─── INPUT MATERIAL

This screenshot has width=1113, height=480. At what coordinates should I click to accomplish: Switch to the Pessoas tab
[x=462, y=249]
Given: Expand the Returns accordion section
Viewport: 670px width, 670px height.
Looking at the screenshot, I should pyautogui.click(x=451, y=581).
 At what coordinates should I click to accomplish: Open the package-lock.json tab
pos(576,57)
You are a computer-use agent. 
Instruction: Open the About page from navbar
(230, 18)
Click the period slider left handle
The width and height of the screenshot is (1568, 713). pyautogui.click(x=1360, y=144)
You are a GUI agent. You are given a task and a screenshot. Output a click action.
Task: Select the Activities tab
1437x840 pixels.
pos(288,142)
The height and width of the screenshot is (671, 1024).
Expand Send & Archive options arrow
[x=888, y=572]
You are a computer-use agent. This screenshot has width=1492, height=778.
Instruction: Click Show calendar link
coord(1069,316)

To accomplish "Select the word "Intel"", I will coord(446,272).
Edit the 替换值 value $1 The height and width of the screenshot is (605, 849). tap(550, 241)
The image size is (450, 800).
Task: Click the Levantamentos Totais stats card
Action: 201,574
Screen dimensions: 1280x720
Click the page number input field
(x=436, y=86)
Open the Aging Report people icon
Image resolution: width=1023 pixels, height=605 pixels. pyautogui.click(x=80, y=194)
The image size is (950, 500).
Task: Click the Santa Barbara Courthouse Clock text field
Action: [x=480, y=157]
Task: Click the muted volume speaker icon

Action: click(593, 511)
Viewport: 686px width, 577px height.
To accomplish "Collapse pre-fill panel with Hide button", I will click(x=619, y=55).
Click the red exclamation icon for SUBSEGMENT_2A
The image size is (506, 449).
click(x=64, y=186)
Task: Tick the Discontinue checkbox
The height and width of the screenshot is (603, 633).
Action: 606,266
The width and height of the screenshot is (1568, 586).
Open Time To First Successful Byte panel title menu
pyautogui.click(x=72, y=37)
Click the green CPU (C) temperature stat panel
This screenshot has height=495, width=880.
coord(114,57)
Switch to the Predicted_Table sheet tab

──────

Please copy the whole listing above word for word, line by line, without changing anything.

This screenshot has width=1113, height=480. At what coordinates should I click to accomplish: Switch to the Pessoas tab
[x=462, y=249]
Given: Expand the Returns accordion section
Viewport: 670px width, 670px height.
Looking at the screenshot, I should pyautogui.click(x=451, y=581).
 At what coordinates should I click to accomplish: Open the package-lock.json tab
pos(576,57)
You are a computer-use agent. 
Instruction: Open the About page from navbar
(230, 18)
Click the period slider left handle
The width and height of the screenshot is (1568, 713). pyautogui.click(x=1360, y=144)
You are a GUI agent. You are given a task and a screenshot. Output a click action.
Task: Select the Activities tab
1437x840 pixels.
pos(288,142)
The height and width of the screenshot is (671, 1024).
Expand Send & Archive options arrow
[x=888, y=572]
You are a computer-use agent. This screenshot has width=1492, height=778.
Instruction: Click Show calendar link
coord(1069,316)

To accomplish "Select the word "Intel"", I will coord(446,272).
Edit the 替换值 value $1 The height and width of the screenshot is (605, 849). tap(550, 241)
The image size is (450, 800).
Task: Click the Levantamentos Totais stats card
Action: 201,574
Screen dimensions: 1280x720
Click the page number input field
(x=436, y=86)
Open the Aging Report people icon
Image resolution: width=1023 pixels, height=605 pixels. pyautogui.click(x=80, y=194)
The image size is (950, 500).
Task: Click the Santa Barbara Courthouse Clock text field
Action: [x=480, y=157]
Task: Click the muted volume speaker icon

Action: click(593, 511)
Viewport: 686px width, 577px height.
To accomplish "Collapse pre-fill panel with Hide button", I will click(x=619, y=55).
Click the red exclamation icon for SUBSEGMENT_2A
The image size is (506, 449).
click(x=64, y=186)
Task: Tick the Discontinue checkbox
The height and width of the screenshot is (603, 633).
Action: 606,266
The width and height of the screenshot is (1568, 586).
Open Time To First Successful Byte panel title menu
pyautogui.click(x=72, y=37)
Click the green CPU (C) temperature stat panel
This screenshot has height=495, width=880.
coord(114,57)
Switch to the Predicted_Table sheet tab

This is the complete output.